J’ai fait un shooting test avec Julie Loen, dont j’avais remarqué les photos érotiques et surréalistes lors d'une exposition. Je m’intéresse depuis des années à l’art érotique, photos, dessins, livres… Il m’a semblé naturel de poursuivre cette piste et de poser pour ce genre d’images. C’est l’expérience la plus amusante que j’ai vécue depuis longtemps. J’ai beaucoup aimé, les résultats étaient géniaux et je me suis fait un portfolio en ligne qui a vite attiré l’attention de photographes à Londres, Paris et ailleurs. Ensuite, je ne me suis plus arrêtée. La boule de neige a commencé à rouler de plus en plus vite, j’avais découvert ma nouvelle passion !

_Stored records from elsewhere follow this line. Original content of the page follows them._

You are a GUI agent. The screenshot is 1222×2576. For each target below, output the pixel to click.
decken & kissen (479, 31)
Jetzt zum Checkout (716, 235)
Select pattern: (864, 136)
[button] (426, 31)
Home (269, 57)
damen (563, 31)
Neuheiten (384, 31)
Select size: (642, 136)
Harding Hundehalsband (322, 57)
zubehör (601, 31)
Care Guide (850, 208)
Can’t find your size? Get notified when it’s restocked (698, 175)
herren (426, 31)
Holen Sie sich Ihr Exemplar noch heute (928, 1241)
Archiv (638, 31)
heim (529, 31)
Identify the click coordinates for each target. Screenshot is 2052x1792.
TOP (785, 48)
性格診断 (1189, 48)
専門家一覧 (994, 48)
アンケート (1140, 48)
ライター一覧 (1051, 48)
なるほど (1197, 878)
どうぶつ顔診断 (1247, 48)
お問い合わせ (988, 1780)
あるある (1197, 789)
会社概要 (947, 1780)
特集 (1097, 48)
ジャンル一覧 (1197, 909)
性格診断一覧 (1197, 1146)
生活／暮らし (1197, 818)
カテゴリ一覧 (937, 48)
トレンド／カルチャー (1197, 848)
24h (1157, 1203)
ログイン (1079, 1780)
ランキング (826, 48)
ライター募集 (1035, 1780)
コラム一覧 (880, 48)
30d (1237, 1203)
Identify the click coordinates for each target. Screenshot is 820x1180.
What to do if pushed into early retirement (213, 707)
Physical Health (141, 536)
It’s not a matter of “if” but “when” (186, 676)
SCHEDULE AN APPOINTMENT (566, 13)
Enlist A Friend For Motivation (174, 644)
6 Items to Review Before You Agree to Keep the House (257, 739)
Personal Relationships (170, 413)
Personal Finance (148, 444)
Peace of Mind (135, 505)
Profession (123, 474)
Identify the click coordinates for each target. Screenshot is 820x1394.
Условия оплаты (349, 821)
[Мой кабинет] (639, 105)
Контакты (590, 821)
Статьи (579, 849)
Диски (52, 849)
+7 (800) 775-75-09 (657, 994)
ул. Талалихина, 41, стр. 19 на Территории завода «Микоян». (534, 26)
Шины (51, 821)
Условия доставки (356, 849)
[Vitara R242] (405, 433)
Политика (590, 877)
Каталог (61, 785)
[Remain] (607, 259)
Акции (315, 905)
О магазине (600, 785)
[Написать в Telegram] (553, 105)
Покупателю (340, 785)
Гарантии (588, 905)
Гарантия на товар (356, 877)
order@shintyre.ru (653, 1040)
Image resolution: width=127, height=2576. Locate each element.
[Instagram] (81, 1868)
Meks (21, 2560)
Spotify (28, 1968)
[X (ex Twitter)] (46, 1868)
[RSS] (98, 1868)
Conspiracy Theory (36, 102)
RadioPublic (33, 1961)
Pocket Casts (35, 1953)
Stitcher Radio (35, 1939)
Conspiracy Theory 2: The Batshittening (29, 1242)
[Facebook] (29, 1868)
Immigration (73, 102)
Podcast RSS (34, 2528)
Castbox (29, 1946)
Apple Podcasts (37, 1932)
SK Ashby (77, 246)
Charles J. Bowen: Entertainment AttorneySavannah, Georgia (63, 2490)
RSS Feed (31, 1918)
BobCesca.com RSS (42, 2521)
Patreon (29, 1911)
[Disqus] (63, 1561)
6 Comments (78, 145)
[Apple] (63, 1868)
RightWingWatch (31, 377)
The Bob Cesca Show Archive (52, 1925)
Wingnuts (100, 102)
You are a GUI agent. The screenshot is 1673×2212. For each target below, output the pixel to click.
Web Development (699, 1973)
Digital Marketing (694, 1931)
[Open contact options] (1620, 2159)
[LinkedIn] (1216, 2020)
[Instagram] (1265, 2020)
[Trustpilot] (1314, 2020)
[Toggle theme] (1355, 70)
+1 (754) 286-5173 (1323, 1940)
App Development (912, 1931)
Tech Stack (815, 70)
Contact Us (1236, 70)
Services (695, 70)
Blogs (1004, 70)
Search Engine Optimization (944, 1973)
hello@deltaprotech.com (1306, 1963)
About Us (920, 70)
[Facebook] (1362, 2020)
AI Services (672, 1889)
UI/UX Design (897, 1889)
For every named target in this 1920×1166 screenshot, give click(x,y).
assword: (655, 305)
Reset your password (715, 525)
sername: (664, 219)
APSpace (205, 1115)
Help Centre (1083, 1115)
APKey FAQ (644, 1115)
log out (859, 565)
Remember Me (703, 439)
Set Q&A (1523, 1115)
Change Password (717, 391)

Comment sont nées tes collaborations avec les photographes ?
Poser est ma passion, pas mon travail, le temps que je peux y consacrer a toujours été limité, et j’ai dû être très sélective. Je travaille avec peu de gens. La plupart des photographes pour qui je pose maintenant sont ceux avec qui je collabore déjà depuis des années. Une fois de temps en temps seulement, je contacte quelqu’un d’autre. J’ai besoin de me sentir vraiment inspirée par les visions et les photos, de partager le même genre d’esthétique que le photographe pour travailler avec lui. Si je suis curieuse de son univers au point de vouloir en faire partie, y apporter quelque chose, alors je le contacte. Si la connexion se fait, on décide de programmer quelque chose.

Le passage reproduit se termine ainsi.